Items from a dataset
--
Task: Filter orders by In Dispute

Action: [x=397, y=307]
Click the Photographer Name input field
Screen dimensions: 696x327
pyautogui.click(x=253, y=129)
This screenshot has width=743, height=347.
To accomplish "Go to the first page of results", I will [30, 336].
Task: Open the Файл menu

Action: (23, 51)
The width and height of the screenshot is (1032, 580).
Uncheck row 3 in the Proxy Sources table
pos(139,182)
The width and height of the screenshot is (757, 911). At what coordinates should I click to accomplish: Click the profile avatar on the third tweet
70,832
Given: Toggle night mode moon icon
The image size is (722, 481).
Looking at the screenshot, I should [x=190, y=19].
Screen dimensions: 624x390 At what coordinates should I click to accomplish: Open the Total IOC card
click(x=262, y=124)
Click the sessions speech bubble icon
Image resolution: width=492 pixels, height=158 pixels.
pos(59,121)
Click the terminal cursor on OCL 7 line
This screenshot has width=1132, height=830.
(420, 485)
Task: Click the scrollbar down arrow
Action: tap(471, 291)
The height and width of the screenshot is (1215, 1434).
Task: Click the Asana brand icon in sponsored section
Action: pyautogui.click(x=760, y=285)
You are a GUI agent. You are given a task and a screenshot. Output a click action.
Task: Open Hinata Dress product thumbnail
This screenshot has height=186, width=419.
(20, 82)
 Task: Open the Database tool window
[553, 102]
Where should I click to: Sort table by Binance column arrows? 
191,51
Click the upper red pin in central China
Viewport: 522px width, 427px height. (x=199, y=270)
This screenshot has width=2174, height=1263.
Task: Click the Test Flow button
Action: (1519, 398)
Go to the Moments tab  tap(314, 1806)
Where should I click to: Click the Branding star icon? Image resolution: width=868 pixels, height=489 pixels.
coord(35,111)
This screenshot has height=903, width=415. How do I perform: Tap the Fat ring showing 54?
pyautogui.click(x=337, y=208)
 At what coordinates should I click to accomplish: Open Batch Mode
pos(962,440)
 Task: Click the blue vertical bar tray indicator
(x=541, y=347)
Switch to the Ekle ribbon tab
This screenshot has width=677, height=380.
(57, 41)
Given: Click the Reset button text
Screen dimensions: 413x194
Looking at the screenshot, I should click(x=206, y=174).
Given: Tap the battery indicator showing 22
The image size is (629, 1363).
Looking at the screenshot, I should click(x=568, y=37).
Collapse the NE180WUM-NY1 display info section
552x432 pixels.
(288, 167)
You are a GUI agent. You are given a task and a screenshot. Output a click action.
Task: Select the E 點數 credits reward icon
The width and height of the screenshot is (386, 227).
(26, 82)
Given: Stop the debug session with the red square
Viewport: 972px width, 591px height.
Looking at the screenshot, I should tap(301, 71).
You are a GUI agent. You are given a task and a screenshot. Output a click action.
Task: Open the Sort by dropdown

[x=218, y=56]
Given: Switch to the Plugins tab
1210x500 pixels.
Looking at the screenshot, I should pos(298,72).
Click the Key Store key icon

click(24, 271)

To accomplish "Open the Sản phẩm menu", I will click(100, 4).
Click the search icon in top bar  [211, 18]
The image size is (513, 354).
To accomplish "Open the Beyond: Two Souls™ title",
--
Stated problem:
Reproduce every one of the records above word for word, keeping each line in its original order.

Result of this exercise:
Task: Filter orders by In Dispute

Action: [x=397, y=307]
Click the Photographer Name input field
Screen dimensions: 696x327
pyautogui.click(x=253, y=129)
This screenshot has width=743, height=347.
To accomplish "Go to the first page of results", I will [30, 336].
Task: Open the Файл menu

Action: (23, 51)
The width and height of the screenshot is (1032, 580).
Uncheck row 3 in the Proxy Sources table
pos(139,182)
The width and height of the screenshot is (757, 911). At what coordinates should I click to accomplish: Click the profile avatar on the third tweet
70,832
Given: Toggle night mode moon icon
The image size is (722, 481).
Looking at the screenshot, I should [x=190, y=19].
Screen dimensions: 624x390 At what coordinates should I click to accomplish: Open the Total IOC card
click(x=262, y=124)
Click the sessions speech bubble icon
Image resolution: width=492 pixels, height=158 pixels.
pos(59,121)
Click the terminal cursor on OCL 7 line
This screenshot has width=1132, height=830.
(420, 485)
Task: Click the scrollbar down arrow
Action: tap(471, 291)
The height and width of the screenshot is (1215, 1434).
Task: Click the Asana brand icon in sponsored section
Action: pyautogui.click(x=760, y=285)
You are a GUI agent. You are given a task and a screenshot. Output a click action.
Task: Open Hinata Dress product thumbnail
This screenshot has height=186, width=419.
(20, 82)
 Task: Open the Database tool window
[553, 102]
Where should I click to: Sort table by Binance column arrows? 
191,51
Click the upper red pin in central China
Viewport: 522px width, 427px height. (x=199, y=270)
This screenshot has width=2174, height=1263.
Task: Click the Test Flow button
Action: (1519, 398)
Go to the Moments tab  tap(314, 1806)
Where should I click to: Click the Branding star icon? Image resolution: width=868 pixels, height=489 pixels.
coord(35,111)
This screenshot has height=903, width=415. How do I perform: Tap the Fat ring showing 54?
pyautogui.click(x=337, y=208)
 At what coordinates should I click to accomplish: Open Batch Mode
pos(962,440)
 Task: Click the blue vertical bar tray indicator
(x=541, y=347)
Switch to the Ekle ribbon tab
This screenshot has width=677, height=380.
(57, 41)
Given: Click the Reset button text
Screen dimensions: 413x194
Looking at the screenshot, I should click(x=206, y=174).
Given: Tap the battery indicator showing 22
The image size is (629, 1363).
Looking at the screenshot, I should click(x=568, y=37).
Collapse the NE180WUM-NY1 display info section
552x432 pixels.
(288, 167)
You are a GUI agent. You are given a task and a screenshot. Output a click action.
Task: Select the E 點數 credits reward icon
The width and height of the screenshot is (386, 227).
(26, 82)
Given: Stop the debug session with the red square
Viewport: 972px width, 591px height.
Looking at the screenshot, I should tap(301, 71).
You are a GUI agent. You are given a task and a screenshot. Output a click action.
Task: Open the Sort by dropdown

[x=218, y=56]
Given: Switch to the Plugins tab
1210x500 pixels.
Looking at the screenshot, I should pos(298,72).
Click the Key Store key icon

click(24, 271)

To accomplish "Open the Sản phẩm menu", I will click(100, 4).
Click the search icon in top bar  [211, 18]
The image size is (513, 354).
To accomplish "Open the Beyond: Two Souls™ title",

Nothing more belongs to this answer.